注意到這裡沒有進行特種工程,實際上線下進行的少量特徵工程可以帶來線下分數的提升,但是由於線下沒有提升,所以最後沒有加入最終的模型。這裡去掉了利用模型判斷出來的 outliers(異常資料),可以帶來200分的線上提升,具體演算法可以參考這裡
這裡的標籤選擇了 resp_3,而不是 resp,原因參見文章第一部分的敘述。

exclude = set([2,5,19,26,29,36,37,43,63,77,87,173,262,264,268,270,276,294,347,499])
train = train[~train.date.isin(exclude)]

features = [c for c in train.columns if 'feature' in c]

f_mean = train[features[1:]].mean()
train[features[1:]] = train[features[1:]].fillna(f_mean)

train = train[train.weight>0]


train['action'] = ((train['resp'].values) > 0).astype('int')
train['action1'] = ((train['resp_1'].values) > 0).astype('int')
train['action2'] = ((train['resp_2'].values) > 0).astype('int')
train['action3'] = ((train['resp_3'].values) > 0).astype('int')
train['action4'] = ((train['resp_4'].values) > 0).astype('int')

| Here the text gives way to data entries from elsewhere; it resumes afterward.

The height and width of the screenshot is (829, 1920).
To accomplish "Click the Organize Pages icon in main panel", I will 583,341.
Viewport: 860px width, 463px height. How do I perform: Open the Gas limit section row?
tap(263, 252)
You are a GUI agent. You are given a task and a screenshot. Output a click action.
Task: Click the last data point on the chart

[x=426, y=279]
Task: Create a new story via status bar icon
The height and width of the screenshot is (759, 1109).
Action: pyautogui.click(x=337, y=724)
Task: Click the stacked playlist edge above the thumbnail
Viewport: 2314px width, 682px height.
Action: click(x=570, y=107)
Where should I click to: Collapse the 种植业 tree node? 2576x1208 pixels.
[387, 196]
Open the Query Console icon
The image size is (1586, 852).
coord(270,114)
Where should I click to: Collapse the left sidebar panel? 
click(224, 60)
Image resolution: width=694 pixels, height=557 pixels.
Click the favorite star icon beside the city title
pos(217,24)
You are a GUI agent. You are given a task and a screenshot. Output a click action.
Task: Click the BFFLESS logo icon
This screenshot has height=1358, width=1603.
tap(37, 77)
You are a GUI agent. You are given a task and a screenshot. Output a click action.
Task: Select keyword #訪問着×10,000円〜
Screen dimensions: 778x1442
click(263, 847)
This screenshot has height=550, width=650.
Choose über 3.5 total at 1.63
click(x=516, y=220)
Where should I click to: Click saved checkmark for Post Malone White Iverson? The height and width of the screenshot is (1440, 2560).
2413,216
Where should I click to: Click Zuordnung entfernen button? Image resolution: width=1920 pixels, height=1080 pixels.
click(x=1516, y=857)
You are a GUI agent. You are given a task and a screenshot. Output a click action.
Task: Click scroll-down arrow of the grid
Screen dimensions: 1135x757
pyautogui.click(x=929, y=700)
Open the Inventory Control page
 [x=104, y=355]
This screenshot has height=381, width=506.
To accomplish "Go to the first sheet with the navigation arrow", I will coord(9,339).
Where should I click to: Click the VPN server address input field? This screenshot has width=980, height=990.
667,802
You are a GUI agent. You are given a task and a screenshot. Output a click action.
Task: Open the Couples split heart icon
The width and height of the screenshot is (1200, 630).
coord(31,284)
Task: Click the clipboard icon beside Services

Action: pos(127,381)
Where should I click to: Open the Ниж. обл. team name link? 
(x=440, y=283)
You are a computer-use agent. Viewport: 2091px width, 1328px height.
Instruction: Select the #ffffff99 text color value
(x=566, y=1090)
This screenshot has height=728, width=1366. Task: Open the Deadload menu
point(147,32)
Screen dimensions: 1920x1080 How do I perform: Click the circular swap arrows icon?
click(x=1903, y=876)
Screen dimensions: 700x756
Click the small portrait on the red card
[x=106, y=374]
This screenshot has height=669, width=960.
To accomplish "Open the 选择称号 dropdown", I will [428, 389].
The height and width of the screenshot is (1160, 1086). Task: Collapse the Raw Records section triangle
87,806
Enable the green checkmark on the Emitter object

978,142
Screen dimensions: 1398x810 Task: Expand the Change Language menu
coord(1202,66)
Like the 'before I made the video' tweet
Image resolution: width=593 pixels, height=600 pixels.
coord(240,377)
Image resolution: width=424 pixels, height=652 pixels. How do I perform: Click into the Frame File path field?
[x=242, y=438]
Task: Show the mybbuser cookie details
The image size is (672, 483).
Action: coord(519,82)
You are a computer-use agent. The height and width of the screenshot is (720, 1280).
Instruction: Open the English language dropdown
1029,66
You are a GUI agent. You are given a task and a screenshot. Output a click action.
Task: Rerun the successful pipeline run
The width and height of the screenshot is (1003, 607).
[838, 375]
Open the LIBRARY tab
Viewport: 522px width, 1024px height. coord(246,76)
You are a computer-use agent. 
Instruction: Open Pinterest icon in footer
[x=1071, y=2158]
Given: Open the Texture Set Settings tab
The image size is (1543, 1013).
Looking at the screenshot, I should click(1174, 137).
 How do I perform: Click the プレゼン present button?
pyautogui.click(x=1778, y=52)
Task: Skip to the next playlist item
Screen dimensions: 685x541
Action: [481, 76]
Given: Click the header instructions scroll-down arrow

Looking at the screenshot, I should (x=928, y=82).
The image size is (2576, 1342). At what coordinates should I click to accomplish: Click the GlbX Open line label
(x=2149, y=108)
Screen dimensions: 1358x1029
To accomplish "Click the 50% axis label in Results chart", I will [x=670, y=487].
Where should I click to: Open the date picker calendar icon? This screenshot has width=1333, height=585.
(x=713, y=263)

X = train.loc[:, train.columns.str.contains('feature')]
y = train.loc[:, 'action3'].astype('int').values

XGBOOST模型與訓練

這裡加入的超參是L1、L2正則化,10是線下測出來最好的引數,線上也帶來了最好的分數。

clf2 = xgb.XGBClassifier(
      n_estimators=400,
      max_depth=11,
      learning_rate=0.05,
      subsample=0.90,
      colsample_bytree=0.7,
      missing=-999,
      random_state=2020,
      tree_method='gpu_hist',  # THE MAGICAL PARAMETER
      reg_alpha=10,
      reg_lambda=10,
)
  
clf2.fit(X, y)

輸出結果

import janestreet
env = janestreet.make_env() # initialize the environment
iter_test = env.iter_test() # an iterator which loops over the test set

tofill = f_mean.values.reshape((1,-1))
for (test_df, sample_prediction_df) in iter_test:
    
    
    if test_df['weight'].values[0] == 0:
        sample_prediction_df.action = 0
    else:
        X_test = test_df.loc[:, features].values
        if np.isnan(X_test.sum()):
            X_test[0,1:] = np.where(np.isnan(X_test[0,1:]), tofill, X_test[0,1:])
        y_preds = int((clf2.predict_proba(X_test)[0][1])>0.5)
        sample_prediction_df.action = y_preds
    env.predict(sample_prediction_df)

結論

這裡提供的xgboost模型線上可以取得79xx分。
我們通過通過去掉outlier提升了一定的分數,新增L1、L2正則化在線上線下都提升了分數,注意到這裡的模型運行了400輪,實際上線下分數最好的模型在100輪後就在過擬合了(提取不到有用資訊),所以最終提交的xgboost模型只選擇訓練了100輪。
另一方面,通過調整隨機種子,可以發現xgboost取得的分數不會抖動太多,證明模型確實從資料中學習到了有用的資訊,而不是隨機抖動上去的。